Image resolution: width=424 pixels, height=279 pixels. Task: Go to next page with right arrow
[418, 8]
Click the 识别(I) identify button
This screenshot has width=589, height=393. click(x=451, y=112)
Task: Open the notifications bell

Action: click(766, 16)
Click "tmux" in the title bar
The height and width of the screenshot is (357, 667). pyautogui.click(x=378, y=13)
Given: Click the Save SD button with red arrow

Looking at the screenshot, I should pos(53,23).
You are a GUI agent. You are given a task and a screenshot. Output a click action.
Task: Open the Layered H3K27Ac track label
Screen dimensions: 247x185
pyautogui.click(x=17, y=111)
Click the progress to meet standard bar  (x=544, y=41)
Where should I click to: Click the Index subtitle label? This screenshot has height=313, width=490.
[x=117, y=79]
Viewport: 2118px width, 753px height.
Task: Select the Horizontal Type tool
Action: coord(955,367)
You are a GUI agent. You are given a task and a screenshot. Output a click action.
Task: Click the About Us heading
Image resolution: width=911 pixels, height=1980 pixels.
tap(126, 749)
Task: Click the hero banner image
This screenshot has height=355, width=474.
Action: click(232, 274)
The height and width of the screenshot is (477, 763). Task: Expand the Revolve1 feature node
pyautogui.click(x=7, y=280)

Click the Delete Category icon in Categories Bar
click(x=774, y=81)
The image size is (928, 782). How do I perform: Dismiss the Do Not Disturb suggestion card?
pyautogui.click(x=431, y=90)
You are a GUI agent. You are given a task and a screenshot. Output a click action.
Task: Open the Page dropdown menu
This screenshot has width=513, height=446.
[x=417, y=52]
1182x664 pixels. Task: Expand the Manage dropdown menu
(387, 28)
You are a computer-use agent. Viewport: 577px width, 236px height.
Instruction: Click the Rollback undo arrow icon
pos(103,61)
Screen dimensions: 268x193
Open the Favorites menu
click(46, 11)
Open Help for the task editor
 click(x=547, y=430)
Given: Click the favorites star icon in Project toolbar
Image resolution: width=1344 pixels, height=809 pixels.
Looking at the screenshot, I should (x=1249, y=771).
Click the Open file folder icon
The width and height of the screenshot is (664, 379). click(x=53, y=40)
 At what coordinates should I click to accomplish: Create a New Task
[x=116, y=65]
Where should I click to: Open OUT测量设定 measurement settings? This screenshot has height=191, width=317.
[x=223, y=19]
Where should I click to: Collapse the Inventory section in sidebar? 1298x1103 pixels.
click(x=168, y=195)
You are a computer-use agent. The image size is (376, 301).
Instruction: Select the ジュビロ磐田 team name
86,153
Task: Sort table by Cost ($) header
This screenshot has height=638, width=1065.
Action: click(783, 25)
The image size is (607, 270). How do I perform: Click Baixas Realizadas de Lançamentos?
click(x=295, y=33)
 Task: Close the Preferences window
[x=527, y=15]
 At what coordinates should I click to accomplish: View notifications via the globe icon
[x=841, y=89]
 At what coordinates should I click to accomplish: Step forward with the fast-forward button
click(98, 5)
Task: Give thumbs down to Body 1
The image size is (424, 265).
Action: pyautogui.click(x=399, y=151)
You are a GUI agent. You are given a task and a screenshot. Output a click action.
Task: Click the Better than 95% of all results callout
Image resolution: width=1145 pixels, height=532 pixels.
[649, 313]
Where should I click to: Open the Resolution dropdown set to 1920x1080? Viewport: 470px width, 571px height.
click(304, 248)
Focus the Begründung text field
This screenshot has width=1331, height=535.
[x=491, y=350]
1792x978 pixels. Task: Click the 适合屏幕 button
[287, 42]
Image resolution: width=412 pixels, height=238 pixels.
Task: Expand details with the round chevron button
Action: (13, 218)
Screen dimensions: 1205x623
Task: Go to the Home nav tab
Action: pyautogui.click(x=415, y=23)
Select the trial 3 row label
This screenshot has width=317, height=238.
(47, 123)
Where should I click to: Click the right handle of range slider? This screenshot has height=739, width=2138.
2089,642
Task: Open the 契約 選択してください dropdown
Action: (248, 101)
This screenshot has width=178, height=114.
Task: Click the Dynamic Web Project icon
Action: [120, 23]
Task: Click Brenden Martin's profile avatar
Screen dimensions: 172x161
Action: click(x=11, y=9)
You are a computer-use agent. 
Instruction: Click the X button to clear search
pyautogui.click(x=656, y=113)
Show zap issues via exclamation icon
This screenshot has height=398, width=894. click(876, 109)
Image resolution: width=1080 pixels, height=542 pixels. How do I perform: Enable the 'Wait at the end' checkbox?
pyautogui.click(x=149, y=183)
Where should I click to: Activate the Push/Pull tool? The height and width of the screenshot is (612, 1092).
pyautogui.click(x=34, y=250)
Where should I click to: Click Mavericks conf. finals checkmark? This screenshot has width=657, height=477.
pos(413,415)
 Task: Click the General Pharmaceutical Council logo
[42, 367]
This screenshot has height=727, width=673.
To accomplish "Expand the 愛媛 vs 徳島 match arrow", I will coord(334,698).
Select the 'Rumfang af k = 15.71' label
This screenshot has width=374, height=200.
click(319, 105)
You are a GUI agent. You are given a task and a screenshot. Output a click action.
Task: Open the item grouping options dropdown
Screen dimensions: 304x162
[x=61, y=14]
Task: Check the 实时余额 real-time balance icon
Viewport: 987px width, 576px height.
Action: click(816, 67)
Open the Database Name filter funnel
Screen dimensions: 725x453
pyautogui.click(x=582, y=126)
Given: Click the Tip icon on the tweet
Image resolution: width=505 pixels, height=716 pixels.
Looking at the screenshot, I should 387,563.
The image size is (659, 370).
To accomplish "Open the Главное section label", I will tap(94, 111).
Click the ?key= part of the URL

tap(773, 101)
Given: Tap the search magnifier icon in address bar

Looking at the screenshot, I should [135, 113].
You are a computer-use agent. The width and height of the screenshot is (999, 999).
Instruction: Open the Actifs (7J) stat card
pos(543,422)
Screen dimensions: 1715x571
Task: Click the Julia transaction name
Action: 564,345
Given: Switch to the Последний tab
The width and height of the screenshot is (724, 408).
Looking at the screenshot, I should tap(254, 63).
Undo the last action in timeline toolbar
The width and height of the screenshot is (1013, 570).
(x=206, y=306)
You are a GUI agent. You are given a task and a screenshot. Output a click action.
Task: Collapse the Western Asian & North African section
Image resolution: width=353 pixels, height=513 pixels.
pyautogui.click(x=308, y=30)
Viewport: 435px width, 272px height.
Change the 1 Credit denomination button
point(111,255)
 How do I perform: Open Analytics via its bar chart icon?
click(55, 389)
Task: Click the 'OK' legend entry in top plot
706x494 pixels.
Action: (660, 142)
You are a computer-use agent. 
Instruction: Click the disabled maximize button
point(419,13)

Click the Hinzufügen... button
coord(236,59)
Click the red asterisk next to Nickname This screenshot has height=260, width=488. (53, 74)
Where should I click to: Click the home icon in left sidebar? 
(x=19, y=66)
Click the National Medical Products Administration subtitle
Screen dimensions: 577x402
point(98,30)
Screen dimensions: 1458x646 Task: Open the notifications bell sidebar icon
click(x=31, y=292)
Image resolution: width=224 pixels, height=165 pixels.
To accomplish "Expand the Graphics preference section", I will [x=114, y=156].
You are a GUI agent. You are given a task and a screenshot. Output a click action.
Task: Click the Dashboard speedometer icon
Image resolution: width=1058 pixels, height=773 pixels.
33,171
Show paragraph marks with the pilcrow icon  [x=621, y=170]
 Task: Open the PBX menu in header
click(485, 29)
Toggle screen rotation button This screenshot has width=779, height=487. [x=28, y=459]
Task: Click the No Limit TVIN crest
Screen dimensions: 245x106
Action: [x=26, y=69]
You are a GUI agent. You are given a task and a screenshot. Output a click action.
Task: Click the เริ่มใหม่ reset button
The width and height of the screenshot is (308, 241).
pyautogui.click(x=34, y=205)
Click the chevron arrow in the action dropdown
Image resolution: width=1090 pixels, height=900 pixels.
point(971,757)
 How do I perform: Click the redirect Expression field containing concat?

____________

In the entries above, find the line with "You are a computer-use agent. The width" and the line with "Click the red asterisk", then set down exactly those two and every line between them, nothing else.

You are a computer-use agent. The width and height of the screenshot is (999, 999).
Instruction: Open the Actifs (7J) stat card
pos(543,422)
Screen dimensions: 1715x571
Task: Click the Julia transaction name
Action: 564,345
Given: Switch to the Последний tab
The width and height of the screenshot is (724, 408).
Looking at the screenshot, I should tap(254, 63).
Undo the last action in timeline toolbar
The width and height of the screenshot is (1013, 570).
(x=206, y=306)
You are a GUI agent. You are given a task and a screenshot. Output a click action.
Task: Collapse the Western Asian & North African section
Image resolution: width=353 pixels, height=513 pixels.
pyautogui.click(x=308, y=30)
Viewport: 435px width, 272px height.
Change the 1 Credit denomination button
point(111,255)
 How do I perform: Open Analytics via its bar chart icon?
click(55, 389)
Task: Click the 'OK' legend entry in top plot
706x494 pixels.
Action: (660, 142)
You are a computer-use agent. 
Instruction: Click the disabled maximize button
point(419,13)

Click the Hinzufügen... button
coord(236,59)
Click the red asterisk next to Nickname This screenshot has height=260, width=488. (53, 74)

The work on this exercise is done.